Written task:
Reproduce the rows below verbatim, from the line holding "This screenshot has width=750, height=928." through the line holding "This screenshot has width=1360, height=618.", with both of those lines included.

[Rows contained in a dataset]
· · · · · · ·
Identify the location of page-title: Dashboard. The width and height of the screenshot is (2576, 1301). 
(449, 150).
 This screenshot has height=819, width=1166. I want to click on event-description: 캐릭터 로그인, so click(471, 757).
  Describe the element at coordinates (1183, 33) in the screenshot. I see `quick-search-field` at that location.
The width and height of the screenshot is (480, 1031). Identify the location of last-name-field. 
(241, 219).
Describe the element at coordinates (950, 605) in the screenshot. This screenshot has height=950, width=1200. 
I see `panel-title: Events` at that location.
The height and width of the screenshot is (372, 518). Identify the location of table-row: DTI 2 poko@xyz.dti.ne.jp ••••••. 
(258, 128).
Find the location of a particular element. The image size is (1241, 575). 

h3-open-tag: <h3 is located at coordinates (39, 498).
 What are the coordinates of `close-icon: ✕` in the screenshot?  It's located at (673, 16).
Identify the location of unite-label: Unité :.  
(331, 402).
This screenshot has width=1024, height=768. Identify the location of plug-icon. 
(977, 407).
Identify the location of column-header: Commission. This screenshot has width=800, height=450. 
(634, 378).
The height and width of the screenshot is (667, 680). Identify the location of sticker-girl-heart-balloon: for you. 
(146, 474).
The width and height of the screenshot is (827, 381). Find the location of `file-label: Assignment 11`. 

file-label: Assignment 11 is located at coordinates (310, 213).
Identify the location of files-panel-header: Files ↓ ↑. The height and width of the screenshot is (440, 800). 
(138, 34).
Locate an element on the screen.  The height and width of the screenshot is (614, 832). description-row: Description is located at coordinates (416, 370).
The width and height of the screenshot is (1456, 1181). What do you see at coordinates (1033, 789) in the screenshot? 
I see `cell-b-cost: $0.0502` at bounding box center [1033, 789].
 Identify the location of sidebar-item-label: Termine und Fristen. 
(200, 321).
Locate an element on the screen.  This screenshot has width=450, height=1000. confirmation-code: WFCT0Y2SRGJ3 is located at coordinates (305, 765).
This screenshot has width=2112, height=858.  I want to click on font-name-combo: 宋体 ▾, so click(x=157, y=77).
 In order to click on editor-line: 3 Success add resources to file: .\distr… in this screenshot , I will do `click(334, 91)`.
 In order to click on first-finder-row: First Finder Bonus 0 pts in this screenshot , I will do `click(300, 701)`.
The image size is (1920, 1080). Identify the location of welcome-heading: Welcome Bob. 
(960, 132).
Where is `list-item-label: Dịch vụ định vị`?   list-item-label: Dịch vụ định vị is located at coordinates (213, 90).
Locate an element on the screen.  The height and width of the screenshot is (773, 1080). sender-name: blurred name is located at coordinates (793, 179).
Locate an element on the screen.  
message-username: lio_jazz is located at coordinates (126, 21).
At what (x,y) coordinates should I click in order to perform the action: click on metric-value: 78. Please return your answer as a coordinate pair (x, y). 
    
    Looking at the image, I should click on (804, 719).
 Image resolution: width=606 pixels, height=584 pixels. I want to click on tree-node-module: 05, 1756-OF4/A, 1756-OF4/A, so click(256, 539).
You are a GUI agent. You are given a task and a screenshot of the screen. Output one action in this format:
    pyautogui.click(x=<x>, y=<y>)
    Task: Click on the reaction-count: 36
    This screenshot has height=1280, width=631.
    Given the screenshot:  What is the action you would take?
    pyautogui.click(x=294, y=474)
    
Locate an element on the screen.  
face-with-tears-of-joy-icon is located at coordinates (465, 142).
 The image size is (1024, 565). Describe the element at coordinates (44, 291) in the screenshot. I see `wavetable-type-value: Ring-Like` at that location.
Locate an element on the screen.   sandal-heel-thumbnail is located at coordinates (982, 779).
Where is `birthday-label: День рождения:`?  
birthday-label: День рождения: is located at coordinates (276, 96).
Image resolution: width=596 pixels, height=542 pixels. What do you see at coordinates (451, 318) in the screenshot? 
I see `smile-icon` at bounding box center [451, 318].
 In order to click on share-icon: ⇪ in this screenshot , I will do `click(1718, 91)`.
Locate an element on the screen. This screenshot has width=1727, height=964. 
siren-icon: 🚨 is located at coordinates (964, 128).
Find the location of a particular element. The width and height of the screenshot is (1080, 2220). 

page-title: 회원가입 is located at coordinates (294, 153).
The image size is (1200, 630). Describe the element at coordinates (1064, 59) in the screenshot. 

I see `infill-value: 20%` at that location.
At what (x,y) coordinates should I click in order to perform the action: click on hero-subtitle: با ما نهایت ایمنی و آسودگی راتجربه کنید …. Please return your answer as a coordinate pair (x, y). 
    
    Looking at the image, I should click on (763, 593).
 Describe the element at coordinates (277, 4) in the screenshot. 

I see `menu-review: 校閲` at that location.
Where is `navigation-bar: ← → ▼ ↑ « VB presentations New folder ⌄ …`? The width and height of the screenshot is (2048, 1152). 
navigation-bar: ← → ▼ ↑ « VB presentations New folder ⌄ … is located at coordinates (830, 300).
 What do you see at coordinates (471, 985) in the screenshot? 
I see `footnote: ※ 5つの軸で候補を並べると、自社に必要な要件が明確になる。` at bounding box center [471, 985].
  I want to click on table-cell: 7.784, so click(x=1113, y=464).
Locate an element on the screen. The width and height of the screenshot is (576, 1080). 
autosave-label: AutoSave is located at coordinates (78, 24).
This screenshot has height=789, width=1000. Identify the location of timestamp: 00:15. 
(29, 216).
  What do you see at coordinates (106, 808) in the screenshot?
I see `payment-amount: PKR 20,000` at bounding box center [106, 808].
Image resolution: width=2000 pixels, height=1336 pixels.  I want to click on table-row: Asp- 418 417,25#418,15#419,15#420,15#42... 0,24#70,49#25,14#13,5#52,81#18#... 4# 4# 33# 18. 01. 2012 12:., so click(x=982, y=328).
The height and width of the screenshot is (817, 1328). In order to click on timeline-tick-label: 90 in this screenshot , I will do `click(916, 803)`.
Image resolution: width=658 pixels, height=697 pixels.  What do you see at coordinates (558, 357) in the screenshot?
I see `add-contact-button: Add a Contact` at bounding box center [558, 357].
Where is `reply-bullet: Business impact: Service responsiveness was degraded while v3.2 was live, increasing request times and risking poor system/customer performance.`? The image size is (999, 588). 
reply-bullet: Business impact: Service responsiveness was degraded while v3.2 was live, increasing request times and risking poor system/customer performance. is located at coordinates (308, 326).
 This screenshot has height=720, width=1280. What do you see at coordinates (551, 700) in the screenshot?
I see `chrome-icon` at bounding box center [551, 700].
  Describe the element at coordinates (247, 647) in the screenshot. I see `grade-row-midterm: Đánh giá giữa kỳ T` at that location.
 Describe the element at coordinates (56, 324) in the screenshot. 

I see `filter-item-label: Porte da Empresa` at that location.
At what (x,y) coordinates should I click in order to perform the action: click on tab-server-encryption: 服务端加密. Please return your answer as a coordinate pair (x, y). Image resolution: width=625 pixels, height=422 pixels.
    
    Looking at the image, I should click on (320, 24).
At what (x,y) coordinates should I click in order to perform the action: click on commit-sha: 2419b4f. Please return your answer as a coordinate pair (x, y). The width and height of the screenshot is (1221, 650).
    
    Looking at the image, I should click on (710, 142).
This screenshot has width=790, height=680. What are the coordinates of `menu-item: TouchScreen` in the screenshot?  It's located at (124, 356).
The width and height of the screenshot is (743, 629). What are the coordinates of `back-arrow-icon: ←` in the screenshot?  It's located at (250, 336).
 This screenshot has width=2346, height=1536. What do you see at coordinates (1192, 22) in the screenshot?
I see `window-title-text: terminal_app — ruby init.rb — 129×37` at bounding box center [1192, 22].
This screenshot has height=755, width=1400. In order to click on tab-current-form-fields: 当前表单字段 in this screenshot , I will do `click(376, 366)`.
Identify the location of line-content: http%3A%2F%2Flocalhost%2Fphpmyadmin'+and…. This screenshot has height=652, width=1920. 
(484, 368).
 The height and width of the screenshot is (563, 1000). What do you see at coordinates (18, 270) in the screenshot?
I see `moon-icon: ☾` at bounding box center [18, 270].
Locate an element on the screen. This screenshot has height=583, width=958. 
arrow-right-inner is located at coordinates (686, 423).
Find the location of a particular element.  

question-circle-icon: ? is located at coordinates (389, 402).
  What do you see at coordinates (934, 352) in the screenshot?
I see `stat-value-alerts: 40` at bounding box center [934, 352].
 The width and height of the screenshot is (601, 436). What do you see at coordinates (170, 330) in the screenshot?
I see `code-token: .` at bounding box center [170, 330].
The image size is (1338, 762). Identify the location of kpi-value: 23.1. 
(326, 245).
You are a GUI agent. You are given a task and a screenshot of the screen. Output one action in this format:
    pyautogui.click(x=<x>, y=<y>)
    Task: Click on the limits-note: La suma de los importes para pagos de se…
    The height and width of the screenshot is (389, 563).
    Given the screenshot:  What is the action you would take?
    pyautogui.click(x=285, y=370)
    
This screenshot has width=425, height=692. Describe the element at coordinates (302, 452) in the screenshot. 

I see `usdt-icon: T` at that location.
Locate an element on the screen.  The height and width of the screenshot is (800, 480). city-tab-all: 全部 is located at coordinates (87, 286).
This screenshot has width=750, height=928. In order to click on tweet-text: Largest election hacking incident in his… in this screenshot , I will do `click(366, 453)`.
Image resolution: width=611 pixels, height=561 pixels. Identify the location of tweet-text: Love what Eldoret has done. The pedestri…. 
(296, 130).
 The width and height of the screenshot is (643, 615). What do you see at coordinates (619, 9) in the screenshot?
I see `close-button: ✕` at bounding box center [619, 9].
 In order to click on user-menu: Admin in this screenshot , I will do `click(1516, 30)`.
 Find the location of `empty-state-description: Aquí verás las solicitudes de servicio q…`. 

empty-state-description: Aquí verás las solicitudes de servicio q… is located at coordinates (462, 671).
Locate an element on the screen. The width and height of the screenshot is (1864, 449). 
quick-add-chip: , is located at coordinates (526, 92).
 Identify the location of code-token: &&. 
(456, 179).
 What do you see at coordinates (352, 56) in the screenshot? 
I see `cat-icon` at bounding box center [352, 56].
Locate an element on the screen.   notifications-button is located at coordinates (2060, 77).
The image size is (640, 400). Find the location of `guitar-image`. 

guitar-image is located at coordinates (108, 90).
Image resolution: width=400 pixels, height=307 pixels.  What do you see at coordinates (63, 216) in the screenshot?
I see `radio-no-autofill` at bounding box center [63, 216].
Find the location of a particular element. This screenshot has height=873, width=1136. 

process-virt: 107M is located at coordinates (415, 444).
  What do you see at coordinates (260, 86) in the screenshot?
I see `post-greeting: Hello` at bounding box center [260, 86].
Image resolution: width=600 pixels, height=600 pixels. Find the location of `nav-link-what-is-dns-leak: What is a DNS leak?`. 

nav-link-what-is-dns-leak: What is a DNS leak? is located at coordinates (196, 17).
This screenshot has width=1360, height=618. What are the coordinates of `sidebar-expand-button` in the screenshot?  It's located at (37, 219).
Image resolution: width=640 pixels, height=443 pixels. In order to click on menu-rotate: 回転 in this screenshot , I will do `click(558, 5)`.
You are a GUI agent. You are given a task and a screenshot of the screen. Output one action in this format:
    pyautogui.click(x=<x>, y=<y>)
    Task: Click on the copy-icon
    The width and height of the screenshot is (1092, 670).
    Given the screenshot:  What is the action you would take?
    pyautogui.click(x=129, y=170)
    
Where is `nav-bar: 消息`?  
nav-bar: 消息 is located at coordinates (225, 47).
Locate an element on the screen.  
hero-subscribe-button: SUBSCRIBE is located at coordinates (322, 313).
· · · · · · ·
Answer area:
This screenshot has width=750, height=928. In order to click on tweet-text: Largest election hacking incident in his… in this screenshot , I will do `click(366, 453)`.
Image resolution: width=611 pixels, height=561 pixels. Identify the location of tweet-text: Love what Eldoret has done. The pedestri…. 
(296, 130).
 The width and height of the screenshot is (643, 615). What do you see at coordinates (619, 9) in the screenshot?
I see `close-button: ✕` at bounding box center [619, 9].
 In order to click on user-menu: Admin in this screenshot , I will do `click(1516, 30)`.
 Find the location of `empty-state-description: Aquí verás las solicitudes de servicio q…`. 

empty-state-description: Aquí verás las solicitudes de servicio q… is located at coordinates (462, 671).
Locate an element on the screen. The width and height of the screenshot is (1864, 449). 
quick-add-chip: , is located at coordinates (526, 92).
 Identify the location of code-token: &&. 
(456, 179).
 What do you see at coordinates (352, 56) in the screenshot? 
I see `cat-icon` at bounding box center [352, 56].
Locate an element on the screen.   notifications-button is located at coordinates (2060, 77).
The image size is (640, 400). Find the location of `guitar-image`. 

guitar-image is located at coordinates (108, 90).
Image resolution: width=400 pixels, height=307 pixels.  What do you see at coordinates (63, 216) in the screenshot?
I see `radio-no-autofill` at bounding box center [63, 216].
Find the location of a particular element. This screenshot has height=873, width=1136. 

process-virt: 107M is located at coordinates (415, 444).
  What do you see at coordinates (260, 86) in the screenshot?
I see `post-greeting: Hello` at bounding box center [260, 86].
Image resolution: width=600 pixels, height=600 pixels. Find the location of `nav-link-what-is-dns-leak: What is a DNS leak?`. 

nav-link-what-is-dns-leak: What is a DNS leak? is located at coordinates (196, 17).
This screenshot has width=1360, height=618. What are the coordinates of `sidebar-expand-button` in the screenshot?  It's located at (37, 219).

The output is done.